Your objective: Could you give again exactly, and only, the lines from the one holding "The image size is (1720, 904)." through the end of the data, both ends included, with pictures left out?

Listed records:
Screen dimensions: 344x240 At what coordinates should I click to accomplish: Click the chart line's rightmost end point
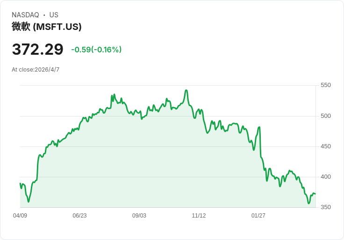pyautogui.click(x=315, y=194)
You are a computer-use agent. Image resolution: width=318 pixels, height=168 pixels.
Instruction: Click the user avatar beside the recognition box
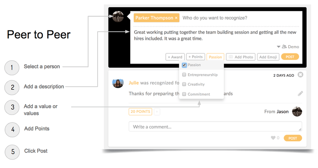118,16
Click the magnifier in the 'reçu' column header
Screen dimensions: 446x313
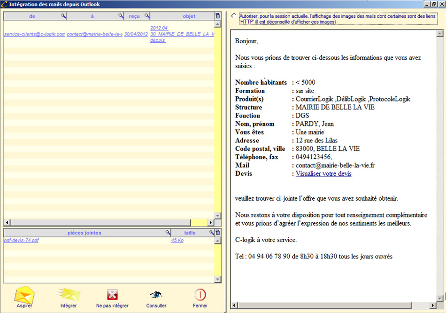147,16
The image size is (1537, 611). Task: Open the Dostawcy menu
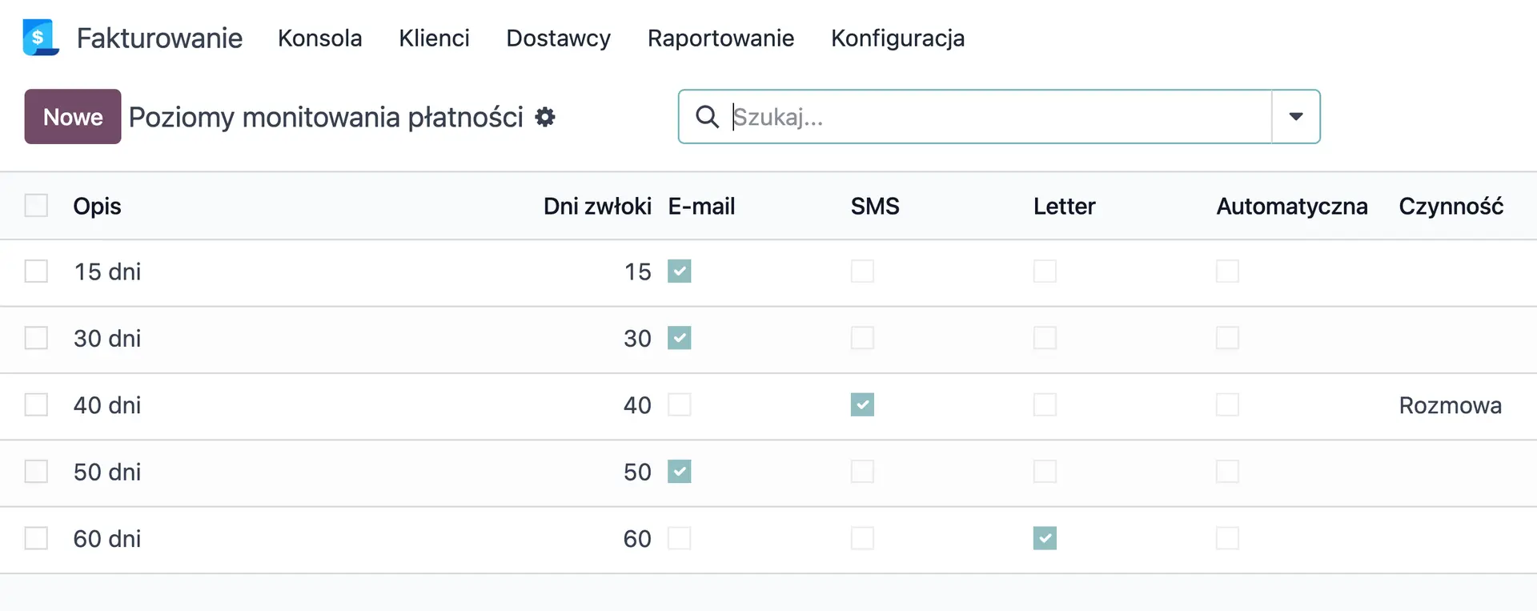point(558,38)
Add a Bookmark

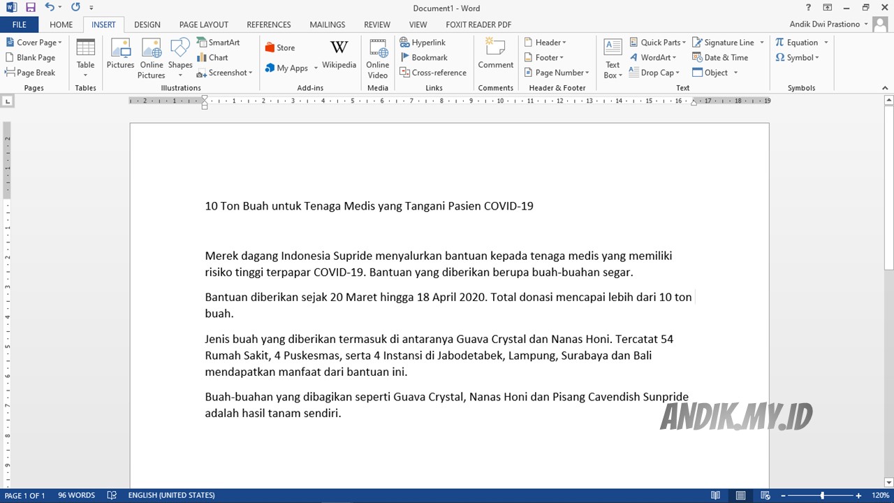(425, 57)
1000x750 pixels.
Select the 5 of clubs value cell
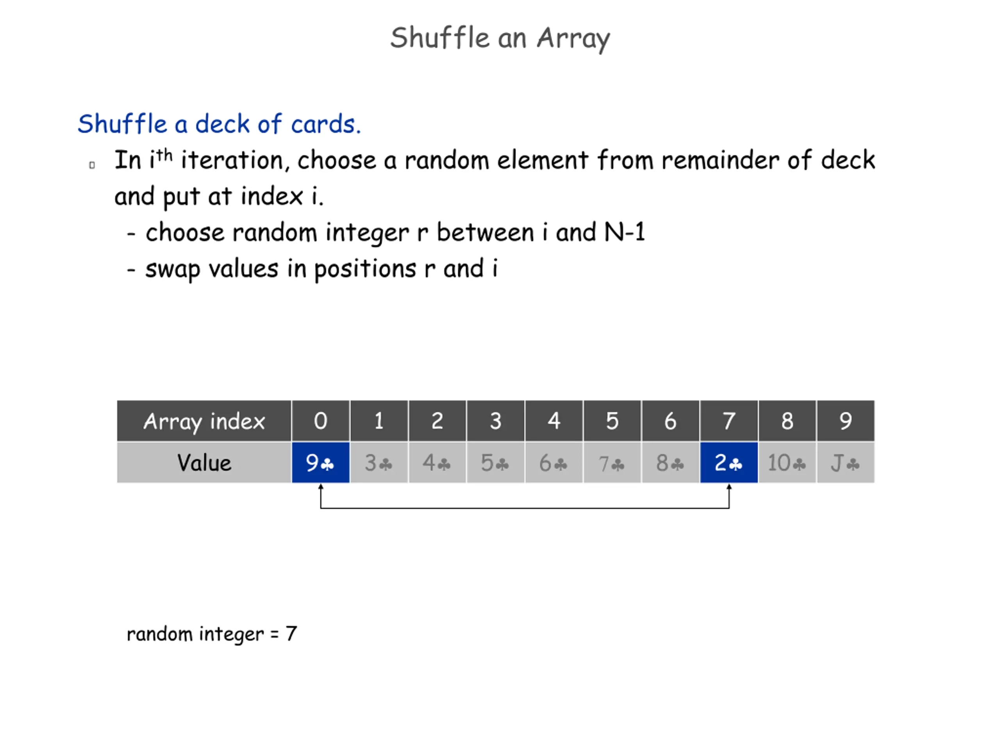click(495, 462)
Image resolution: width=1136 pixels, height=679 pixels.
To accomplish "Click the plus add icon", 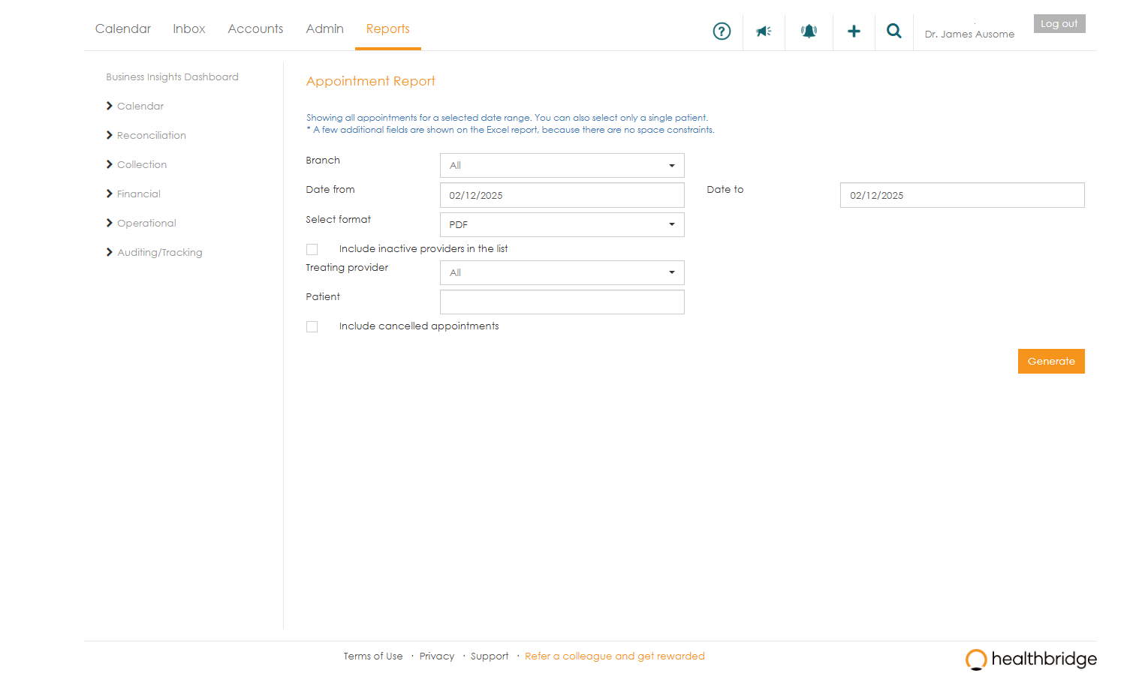I will point(854,32).
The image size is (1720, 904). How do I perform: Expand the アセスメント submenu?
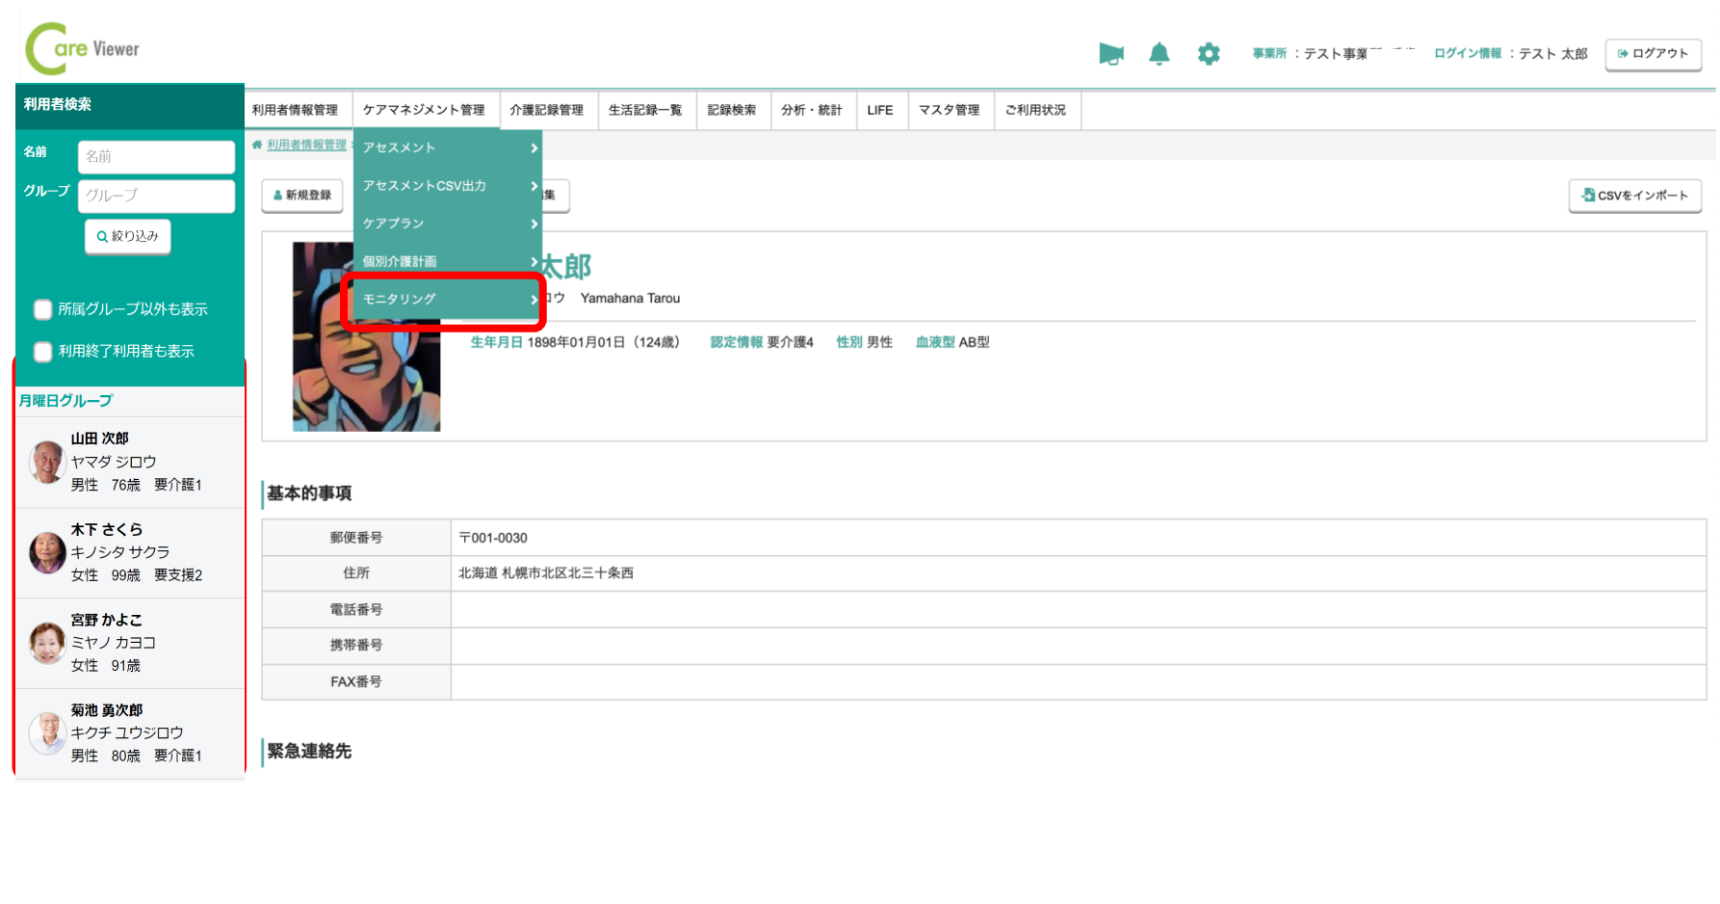(x=448, y=147)
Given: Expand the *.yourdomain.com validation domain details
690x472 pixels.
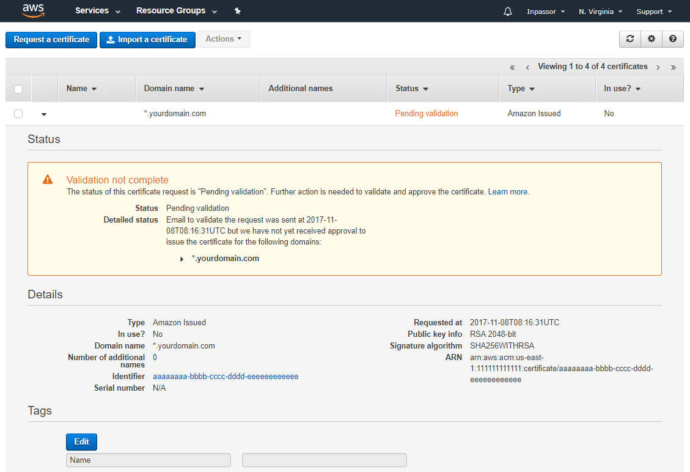Looking at the screenshot, I should 182,259.
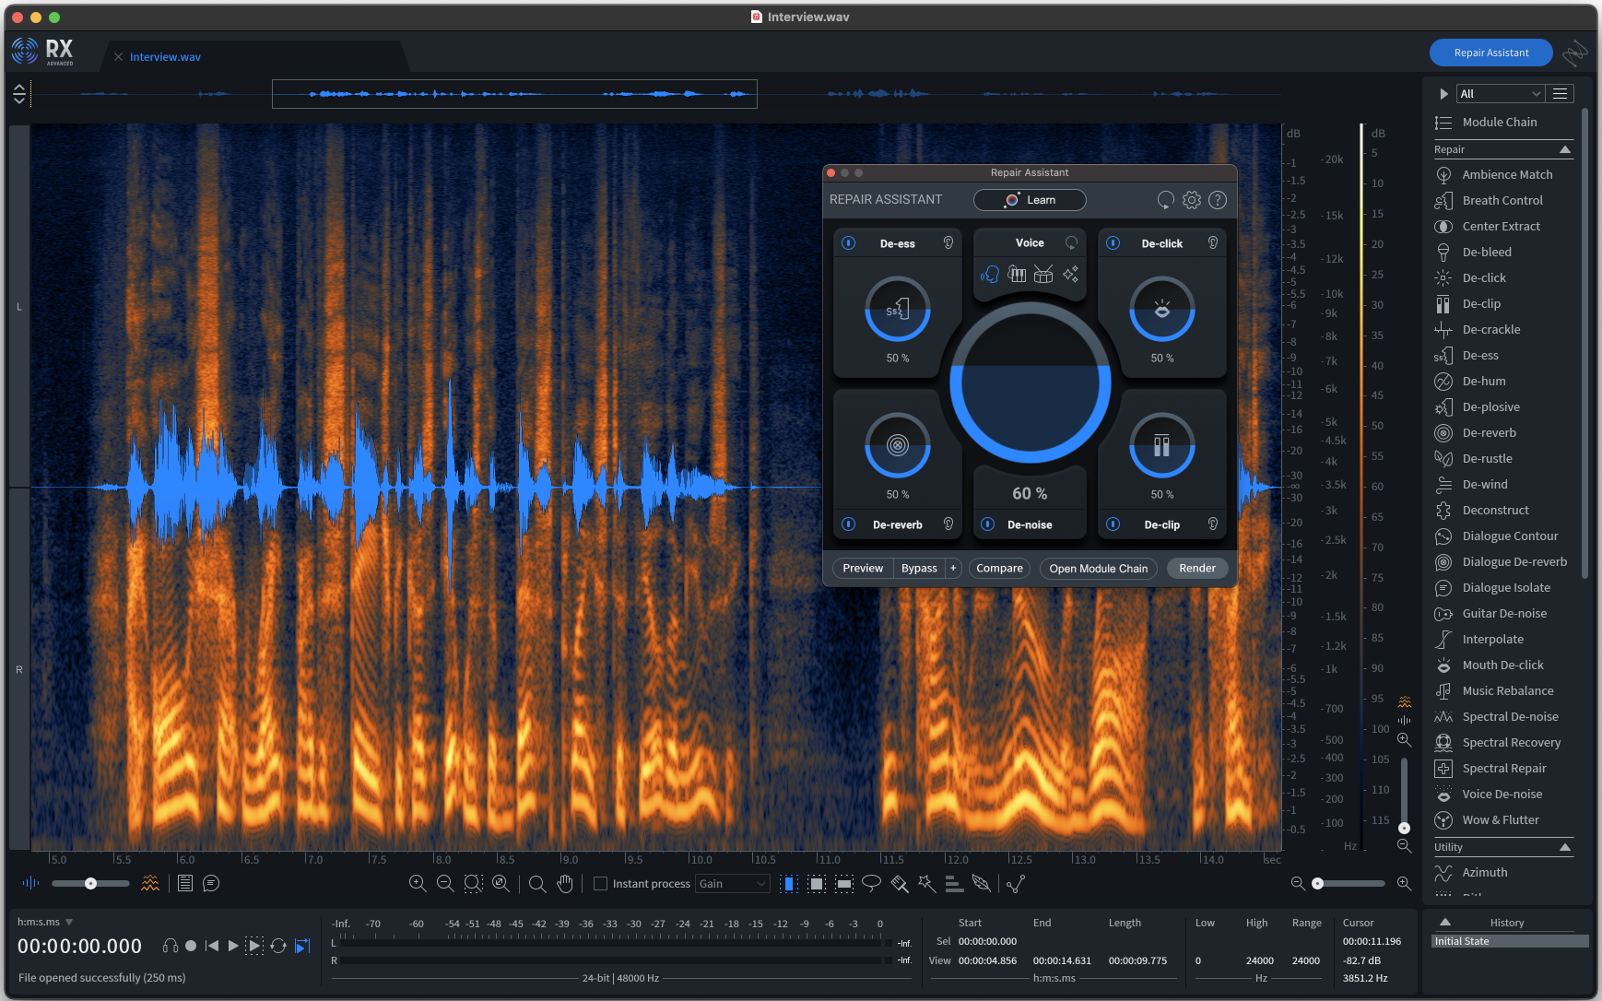Click the Render button

pyautogui.click(x=1196, y=569)
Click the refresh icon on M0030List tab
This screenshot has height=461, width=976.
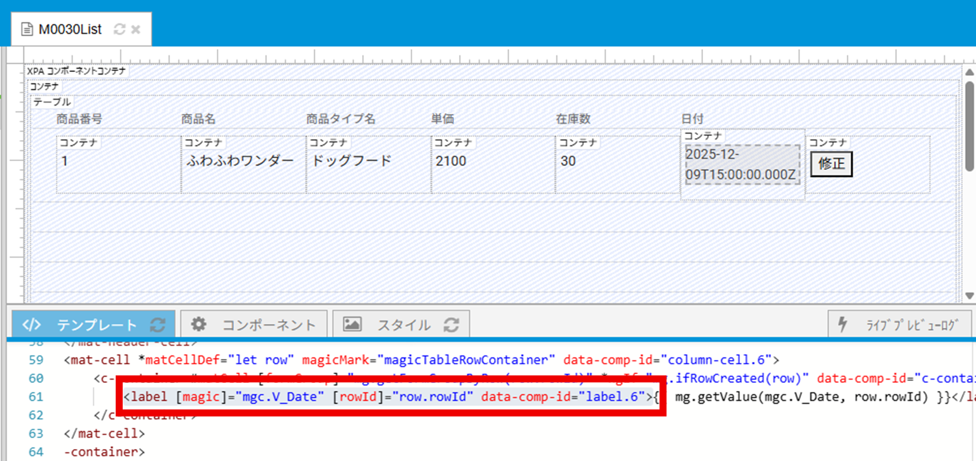(119, 30)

Answer to this problem:
The image size is (1720, 904). How do I perform: Expand the アセスメント submenu?
(x=448, y=147)
Given: Expand the *.yourdomain.com validation domain details
690x472 pixels.
Looking at the screenshot, I should 182,259.
Click the Render button

pyautogui.click(x=1196, y=569)
Click the refresh icon on M0030List tab
This screenshot has height=461, width=976.
(119, 30)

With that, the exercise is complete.